O'Hara was born in Pottsville, Pennsylvania, on
January 31, 1905. As The New Yorker
tribute observed, “From the time he was a teenager, O’Hara supported himself
with his typewriter.” He worked for various local newspapers before moving to
New York City and writing short stories for magazines. He said he learned from
reading Ring Lardner “that if you wrote down speech as it is spoken truly, you
produce true characters.” He died from cardiovascular disease in Princeton, New
Jersey, on April 11, 1970.
I liked this one sir. Now I feel compelled to seek his works and start binge reading. Thanks.
ReplyDeleteFine story. Another author and typewriter to be added to Richard P's collection.
ReplyDeleteI was raised not far from Pottsville, and I worked in radio there for a few years.
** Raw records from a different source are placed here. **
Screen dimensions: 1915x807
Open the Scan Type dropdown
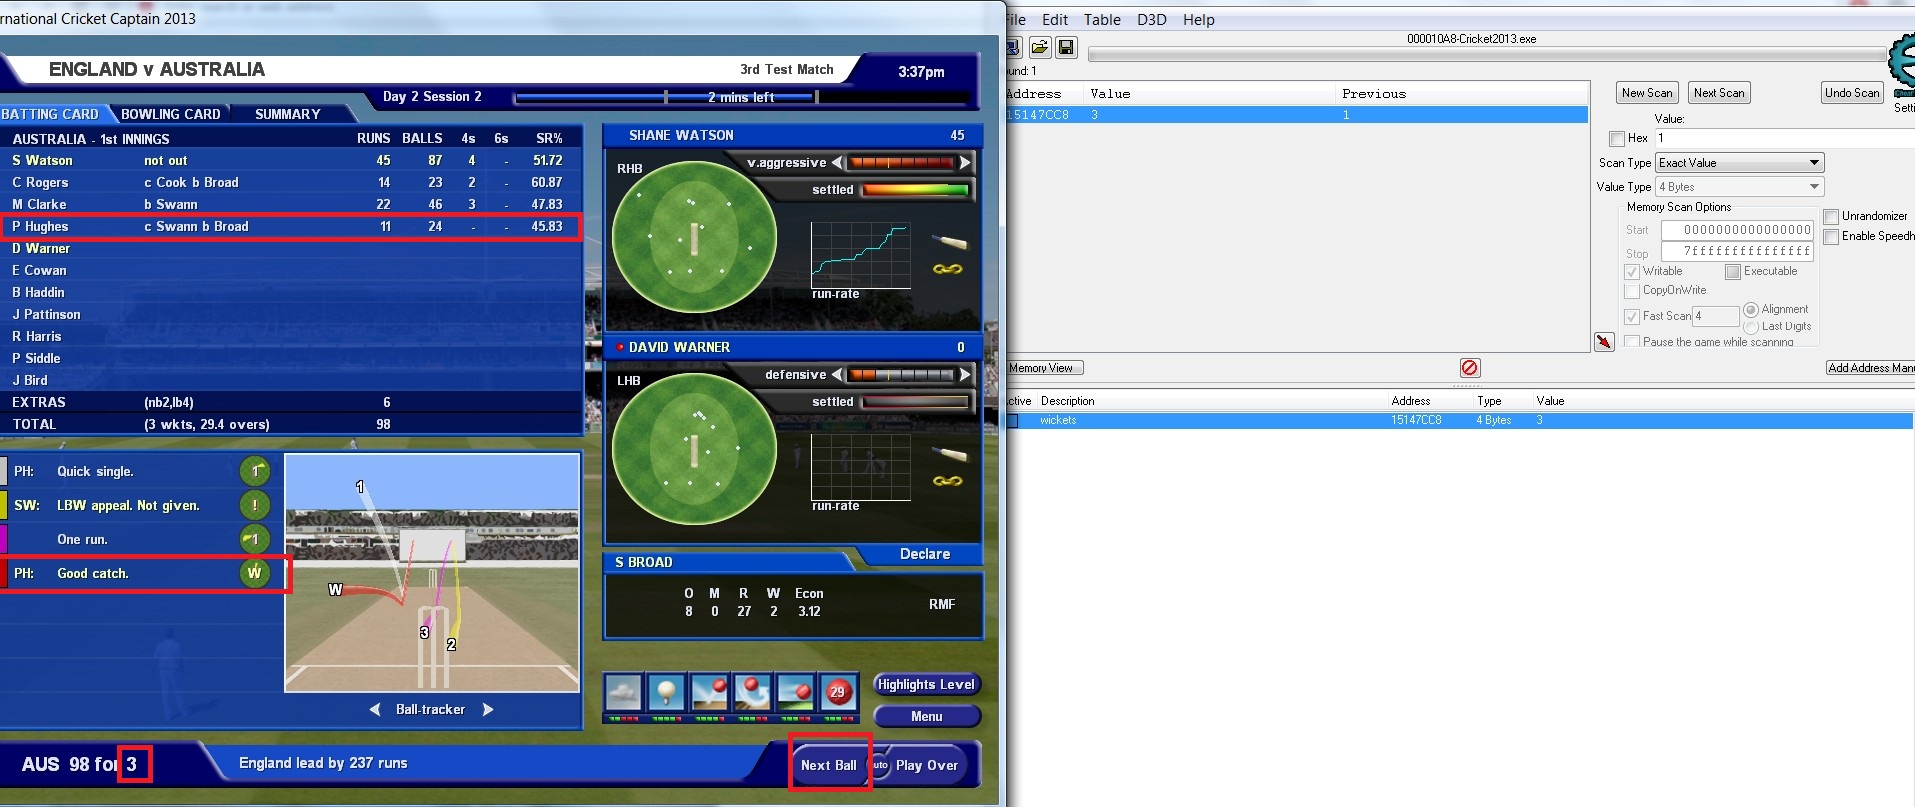click(1739, 163)
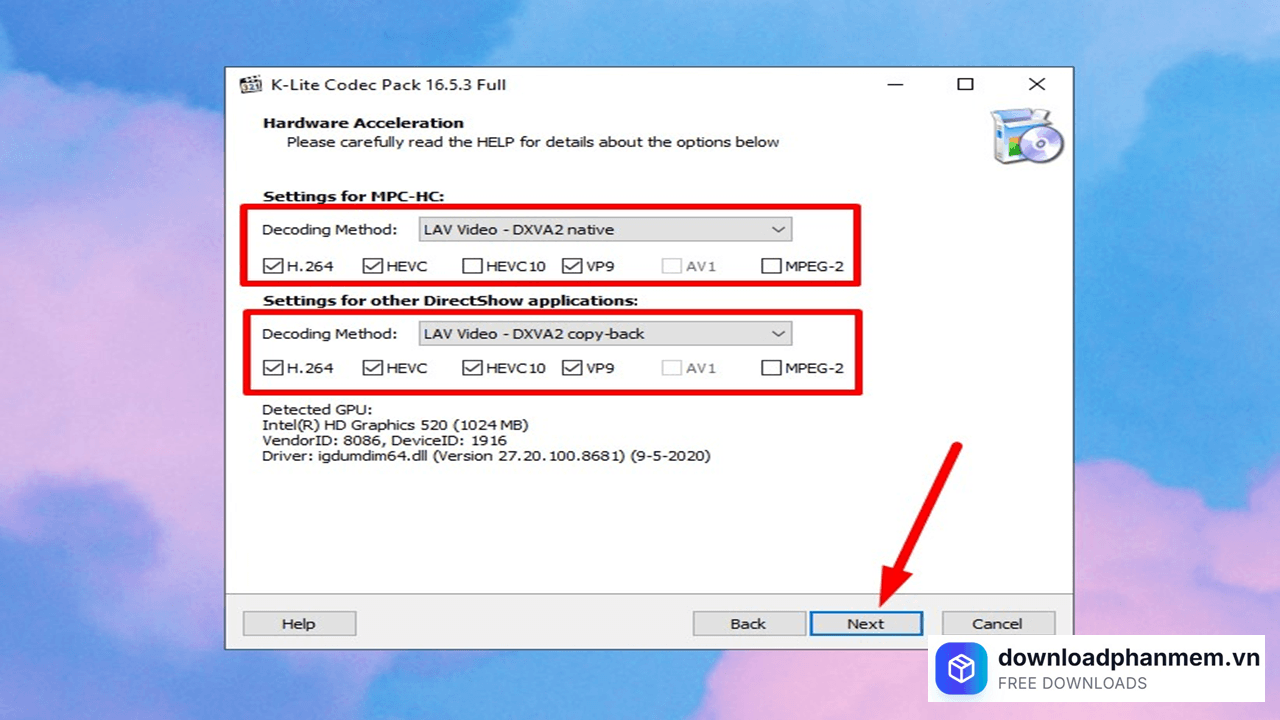The image size is (1280, 720).
Task: Click the downloadphanmem.vn cube logo
Action: point(961,669)
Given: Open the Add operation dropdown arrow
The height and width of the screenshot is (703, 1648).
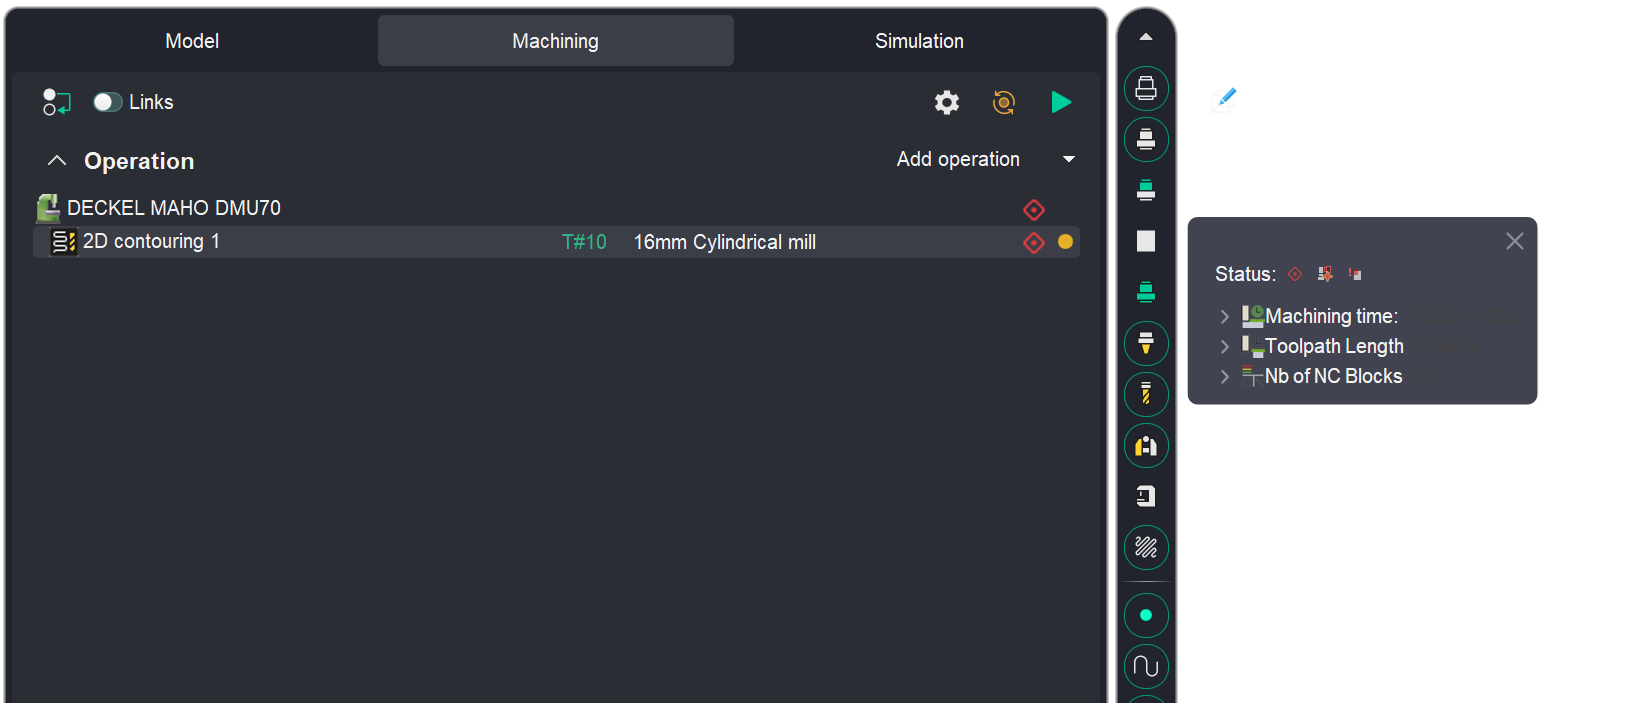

Edgar Allen Poe lived there a few years; up the street from the diner I used to visit. Until now I never heard of John O'hara. None of my English teachers ever assigned one of his short stories or books. We all knew about John Lewis and his cell in the Pottsville prison and the Molly Maguires. No mention of an author other than Poe.
Hi Robert:
ReplyDeleteAnother great article, I knew abit about John O'Hara but you piqued my interest to read him.
Thanks,
john
I haven't read O'Hara, but certainly know his name, and am glad to add him to my list—thanks! But I believe that's a Remington Noiseless, not a KMC.
ReplyDeleteI'll have to change the story - and the model name - now that he's on your list!